Question

How do you simplify $\left( 4-3i \right)\left( 2+5i \right)$ and write in $a+bi$ form?

Answer 1

Hint: The given expression consists of the product of two complex numbers, which are \[4-3i\] and \[2+5i\]. So in order to simplify the given expression, we have to solve this product. For this, we have to use the distributive law of the algebraic multiplication, which is given by $\left( a+b \right)\left( c+d \right)=a\left( c+d \right)+b\left( c+d \right)$. Then on again applying the distributive law on the two parenthesis, the expression will be further simplified. Since $i$ is a complex number which is equal to the square root of $-1$, we can substitute ${{i}^{2}}=-1$ to finally obtain the simplified expression in the form of $a+bi$.
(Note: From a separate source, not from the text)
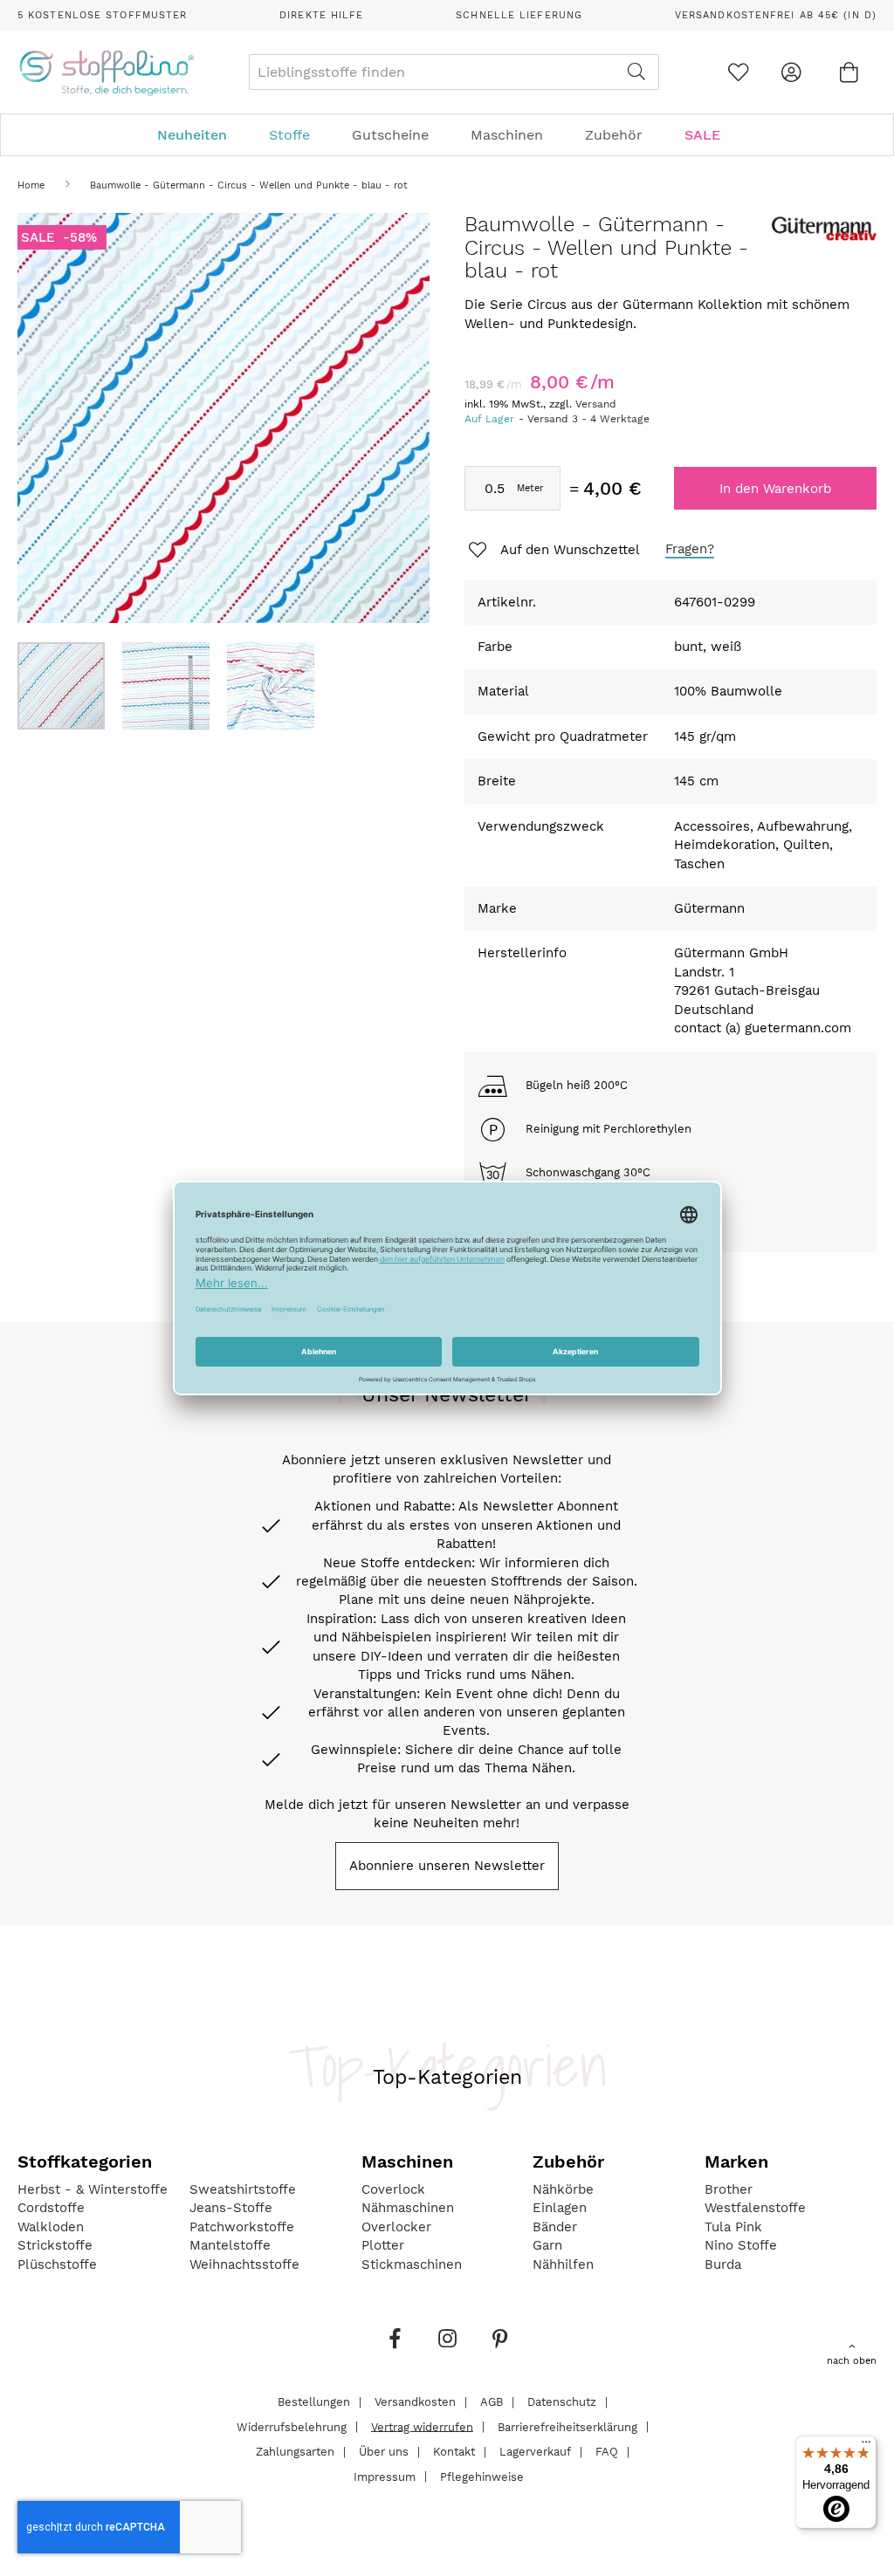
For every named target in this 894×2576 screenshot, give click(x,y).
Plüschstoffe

Complete step by step solution:
Let us consider the given expression as
$\Rightarrow z=\left( 4-3i \right)\left( 2+5i \right)$
Using the distributive law of the algebraic multiplication, given as $\left( a+b \right)\left( c+d \right)=a\left( c+d \right)+b\left( c+d \right)$, we can simplify the above expression as
$\Rightarrow z=4\left( 2+5i \right)-3i\left( 2+5i \right)$
Now, again using the distributive law for the two parenthesis, the above expression will be further simplified as
$\begin{align}
  & \Rightarrow z=4\left( 2 \right)+4\left( 5i \right)-3i\left( 2 \right)-3i\left( 5i \right) \\
 & \Rightarrow z=8+20i-6i-15{{i}^{2}} \\
 & \Rightarrow z=8+14i-15{{i}^{2}} \\
\end{align}$
Now, we know that $i$ is equal to the square root of $-1$. Therefore we can substitute ${{i}^{2}}=-1$ in the above expression to get
$\begin{align}
  & \Rightarrow z=8+14i-15\left( -1 \right) \\
 & \Rightarrow z=8+14i+15 \\
 & \Rightarrow z=23+14i \\
\end{align}$
Hence, the given expression is simplified and written in the form of $a+bi$.

Note:
The simplification of a complex expression basically means to write its real and imaginary parts separately. As given in the above question, we have to write it in the form of $a+bi$. This means that the highest power of $i$ must be equal to one, while all of the higher powers of $i$ must be solved using the identity ${{i}^{2}}=-1$. So after multiplication, do not conclude your final expression as $8+14i-15{{i}^{2}}$.